Angriff von Kundus Guttenberg rudert zurück


Er hatte sich weit aus dem Fenster gelehnt - zu weit: Verteidigungsminister Karl-Theodor zu Guttenberg hat Abstand genommen von seiner ursprünglichen Aussage zu dem Angriff auf Tanklaster in Afghanistan. Der von der Bundeswehr angeordnete Einsatz sei "militärisch nicht angemessen" gewesen.

Verteidigungsminister Karl-Theodor zu Guttenberg (CSU) hat seine Bewertung der Bombardierung von zwei Tanklastzügen in Afghanistan im Nachhinein korrigiert und den Einsatz als militärisch "nicht angemessen" bezeichnet. Der CSU-Politiker nahm am Donnerstag im Bundestag aber gleichzeitig den verantwortlichen Befehlshaber Georg Klein in Schutz. Er betonte ausdrücklich, Oberst Klein sei subjektiv von der militärischen Angemessenheit seines Handelns ausgegangen. "Dafür hat er mein Verständnis." Der Befehlshaber habe "zweifellos nach besten Wissen und Gewissen und zum Schutz seiner Soldaten gehandelt", sagte der Minister. Er werde "Oberst Klein nicht fallenlassen", betonte der CSU-Politiker.

Die Dokumente, die er bei seiner ersten Bewertung noch nicht gekannt habe, hätten ihn nun aber veranlasst, den Angriff als "militärisch nicht angemessen" zu bezeichnen, sagte der neue Verteidigungsminister, dessen Vorgänger Franz-Josef Jung aufgrund der Kommunikationspannen im Zusammenhang mit dem Angriff in der vergangenen Woche von seinem Amt als Arbeitsminister zurückgetreten war.

"Klar ist, dass vor Ort Fehler gemacht wurden"

Noch am 6. November hatte Guttenberg den Luftschlag als "angemessen" bezeichnet, aber schon damals darauf hingewiesen, dass es offensichtlich "Verfahrensfehler" gegeben habe. In einem Interview der "Bild"-Zeitung präzisierte Guttenberg vor wenigen Tagen: "Klar ist, dass vor Ort Fehler gemacht wurden, sowohl vor wie nach dem Luftschlag."

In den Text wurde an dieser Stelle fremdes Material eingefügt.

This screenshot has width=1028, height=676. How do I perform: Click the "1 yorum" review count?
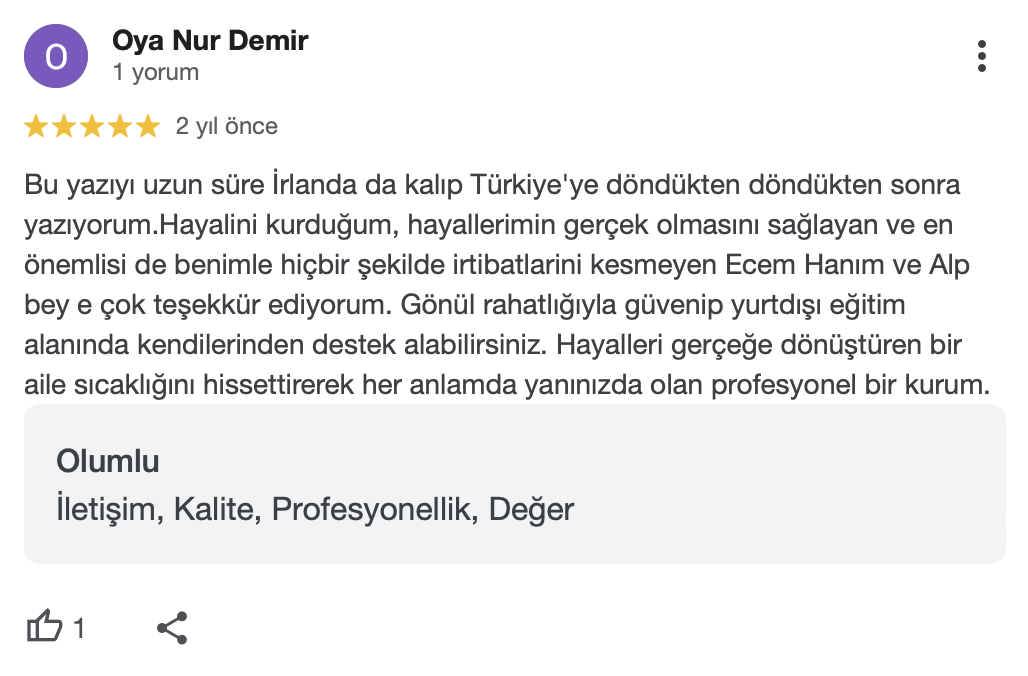click(x=156, y=72)
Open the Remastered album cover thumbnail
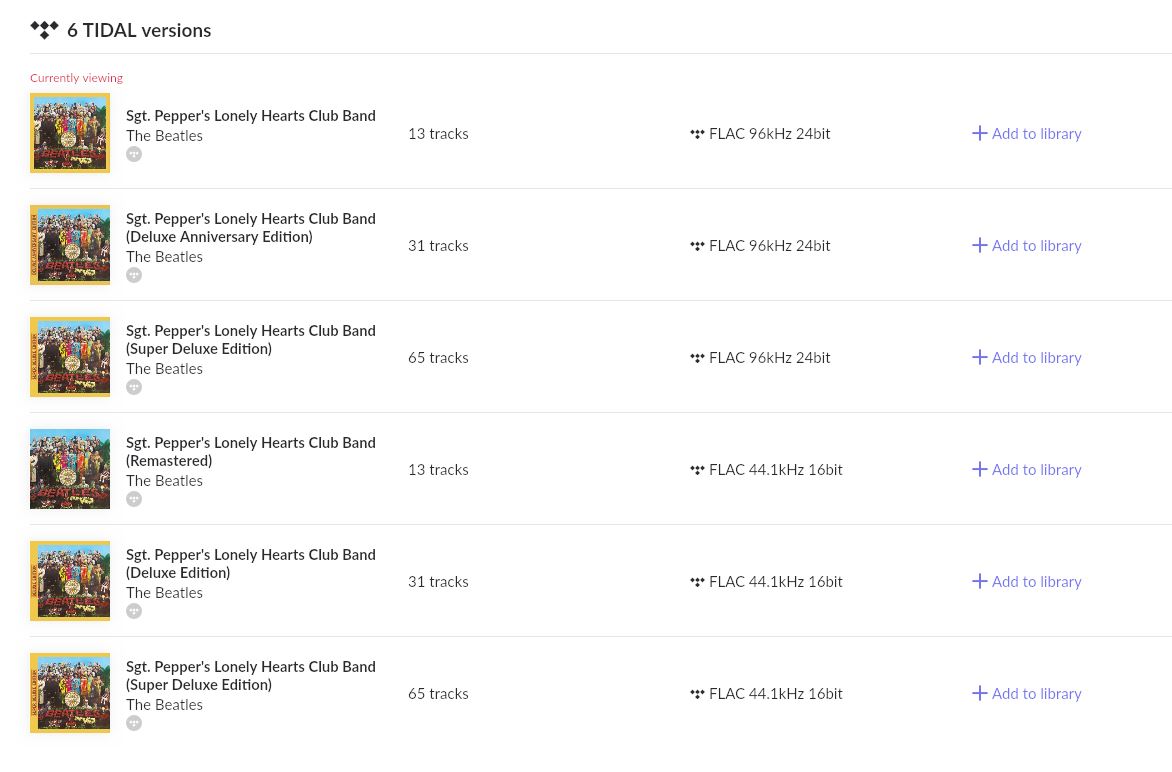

Der Vorsitzende des Bundeswehrverbandes, Ulrich Kirsch, begrüßte die Neubewertung des Luftangriffs durch den Verteidigungsminister. "Ich bewerte diese Äußerung positiv", sagte er der in Halle erscheinenden "Mitteldeutschen Zeitung". "Guttenberg hat eindeutig klargemacht, dass er zu Oberst Klein steht und ihn nicht fallen lässt und dass Ungewissheit der Begleiter dieser militärischen Entscheidung sein musste. Der entscheidende Punkt ist, dass Guttenberg sich klar zu Oberst Klein bekannt hat. Das ist die politische Größe, die wir auch brauchen."

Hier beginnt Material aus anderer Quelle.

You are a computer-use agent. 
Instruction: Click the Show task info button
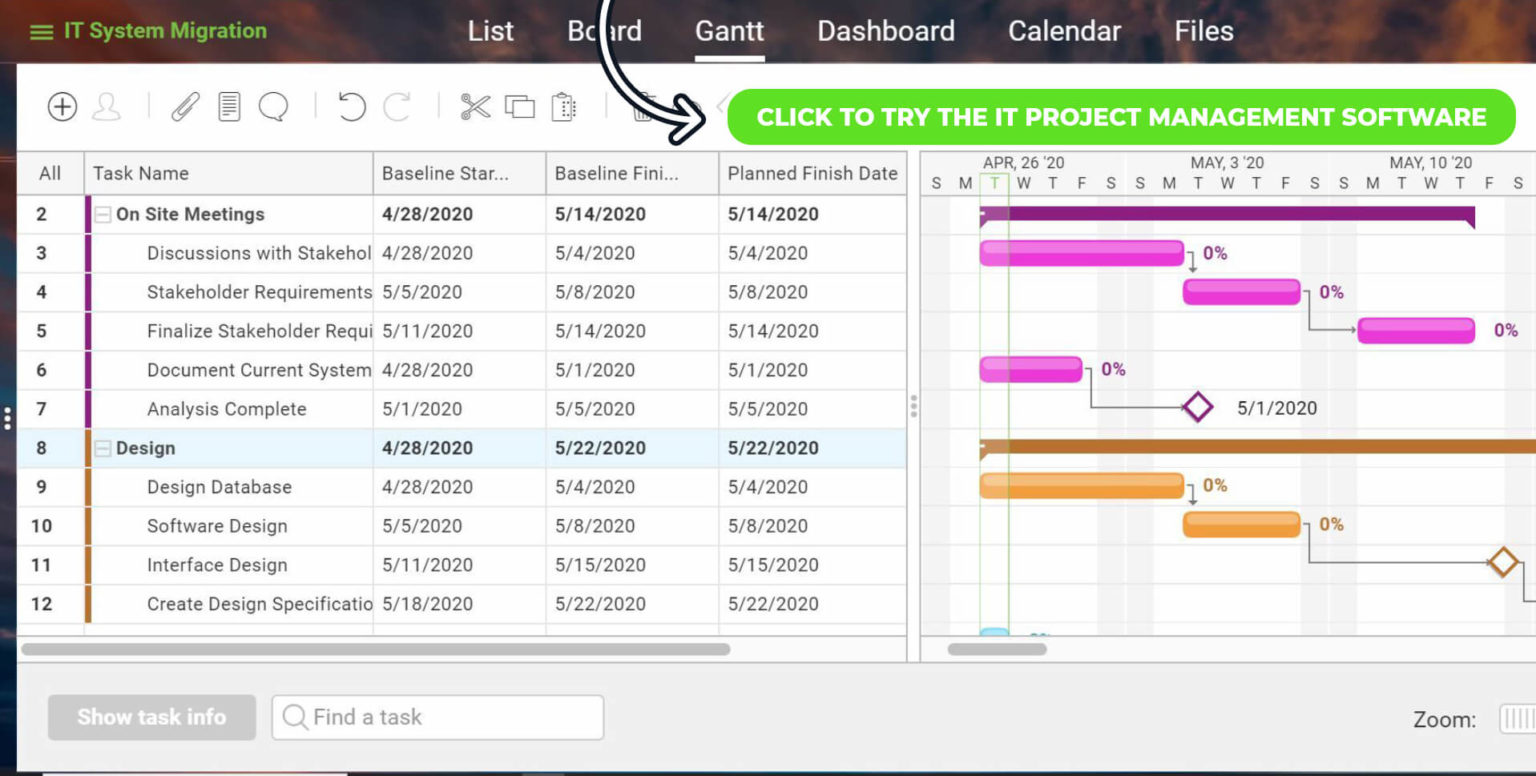(152, 717)
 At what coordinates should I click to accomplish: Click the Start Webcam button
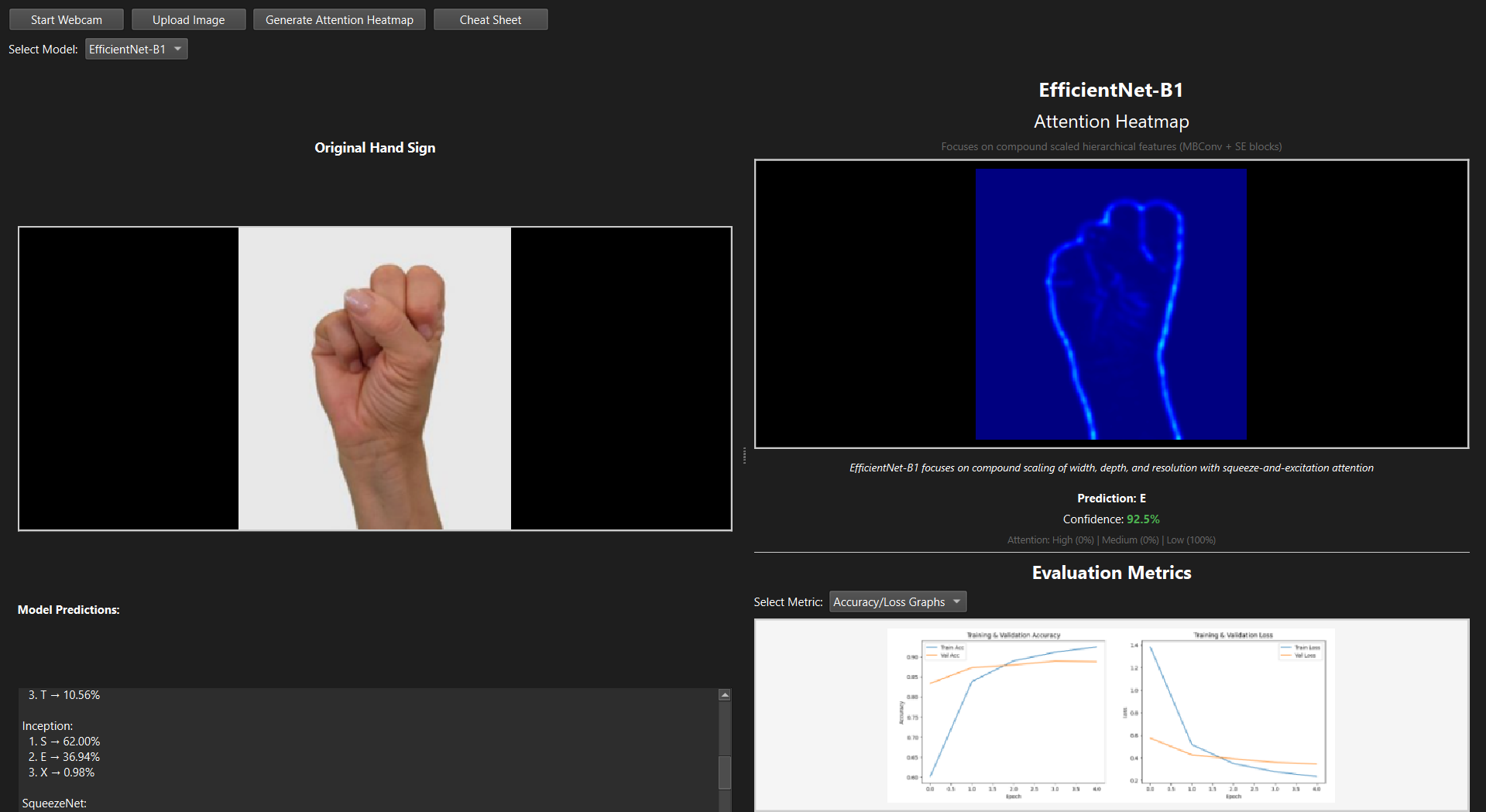tap(67, 20)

Der ehemalige Generalinspekteur Harald Kujat kritisierte den Minister hingegen. "Es genügt nicht zu sagen, das war militärisch angemessen oder unangemessen. Vom Inhaber der Befehls- und Kommandogewalt erwarte ich, dass er das auch begründet." Guttenberg habe "von sich selbst den Druck genommen", sagte Kujat der Zeitung. Er fügte mit Blick auf Klein hinzu: "Damit wird er weder dem Mann noch der Sache gerecht."

Bundestag verländert Afghanistan-Mandat

In der vergangenen Woche war bekannt geworden, dass bereits am 4. September bekannt war, dass es bei dem Angriff auch zivile Opfer gab. Das hatte Jung noch Tage nach dem Einsatz bestritten. Noch ist aber nicht klar, wann er genau davon wusste. Der Generalinspekteur der Bundeswehr, Wolfgang Schneiderhan, und Verteidigungsstaatssekretär Peter Wichert wurden von Guttenberg im Zuge des Skandals gefeuert. Ein Untersuchungsausschuss des Bundestages wird sich jetzt mit dem Angriff beschäftigen.

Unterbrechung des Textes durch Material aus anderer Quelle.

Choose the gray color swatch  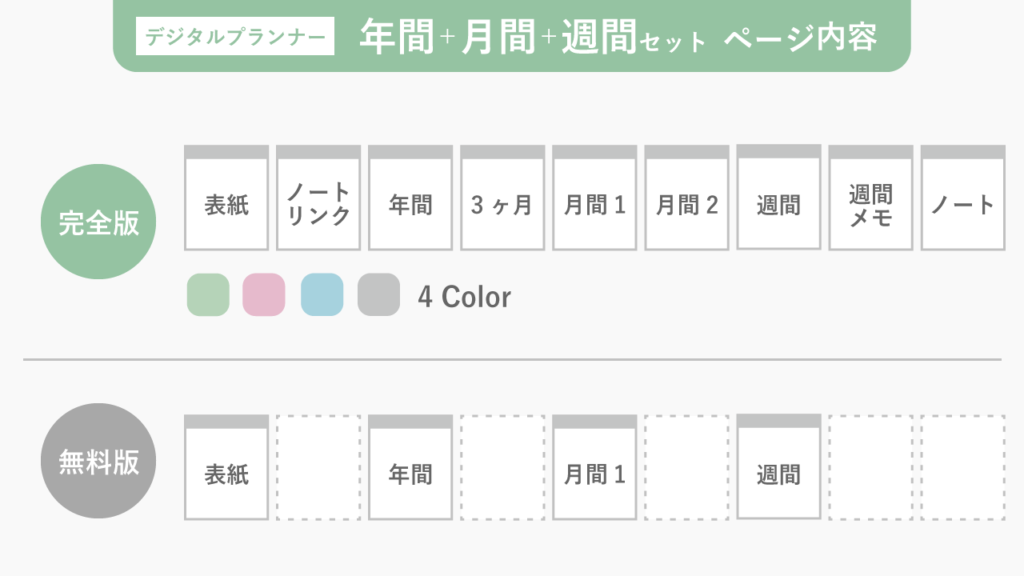click(x=379, y=295)
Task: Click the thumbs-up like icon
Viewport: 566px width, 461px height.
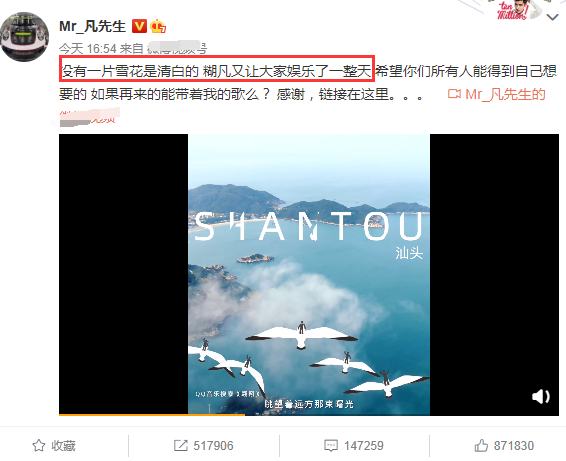Action: tap(481, 445)
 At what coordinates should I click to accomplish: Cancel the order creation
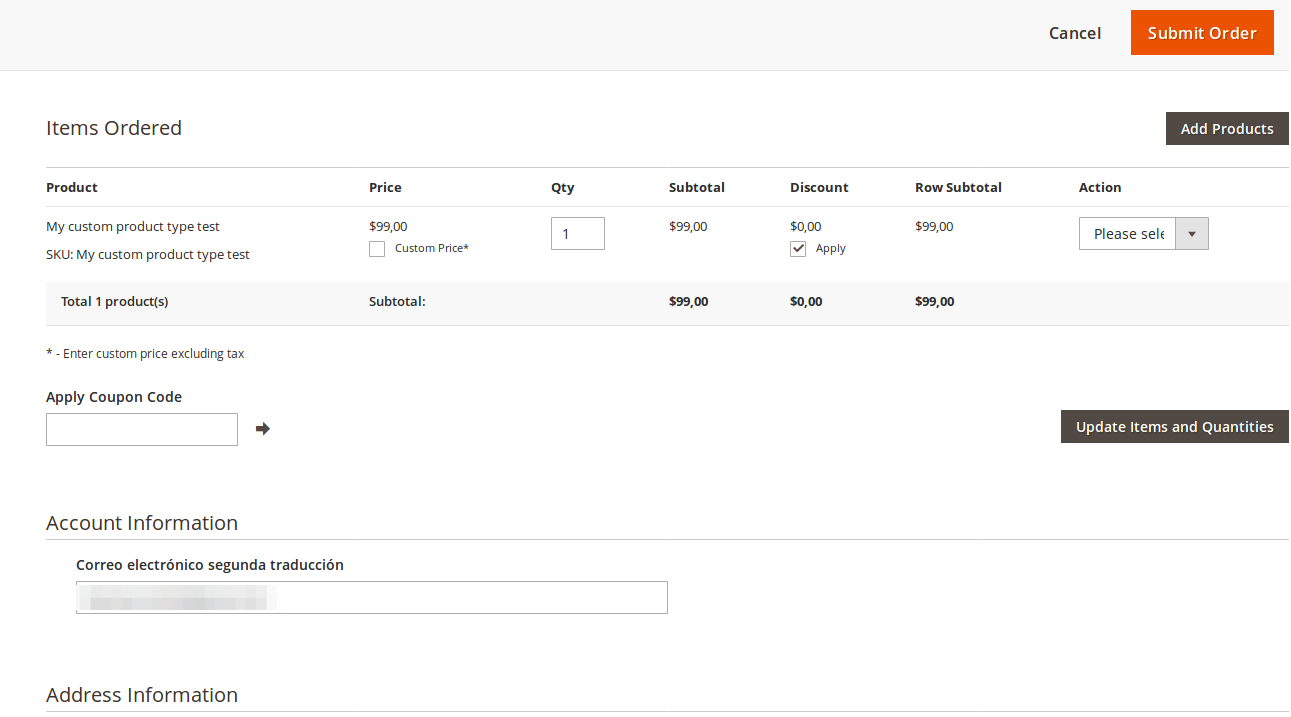click(1074, 32)
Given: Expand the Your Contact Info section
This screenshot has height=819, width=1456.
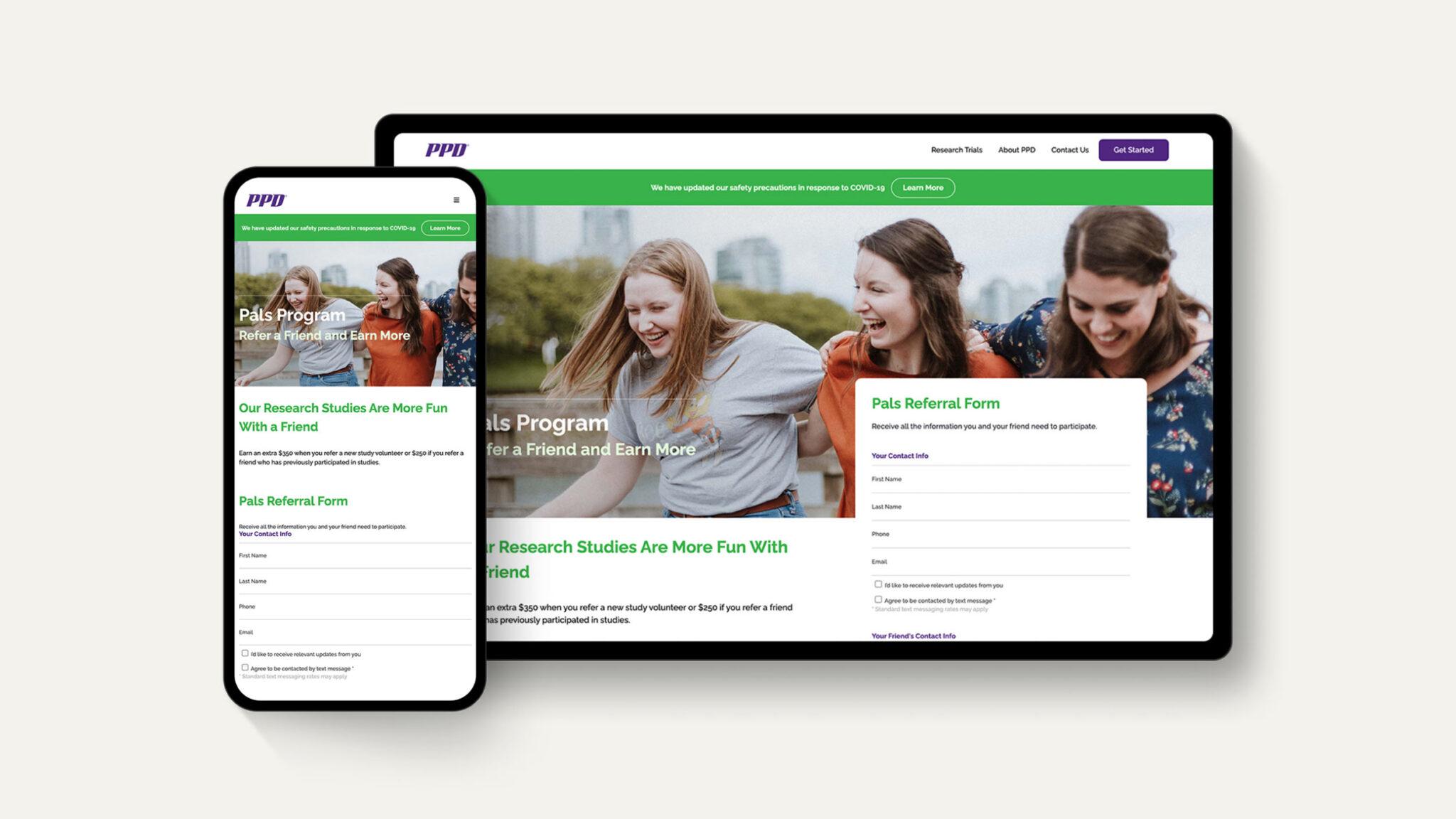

Unterdessen haben die Abgeordneten im Bundestag den Antrag der Bundesregierung gebilligt, den Einsatz der deutschen Soldaten in Afghanistan um ein Jahr zu verlängern. In namentlicher Abstimmung votierten 445 Abgeordnete für eine Verlängerung des am 13. Dezember auslaufenden Mandats, 105 stimmten dagegen, 43 Parlamentarier enthielten sich. Die Obergrenze von 4500 Soldaten im Rahmen des Isaf-Einsatzes soll zunächst beibehalten werden.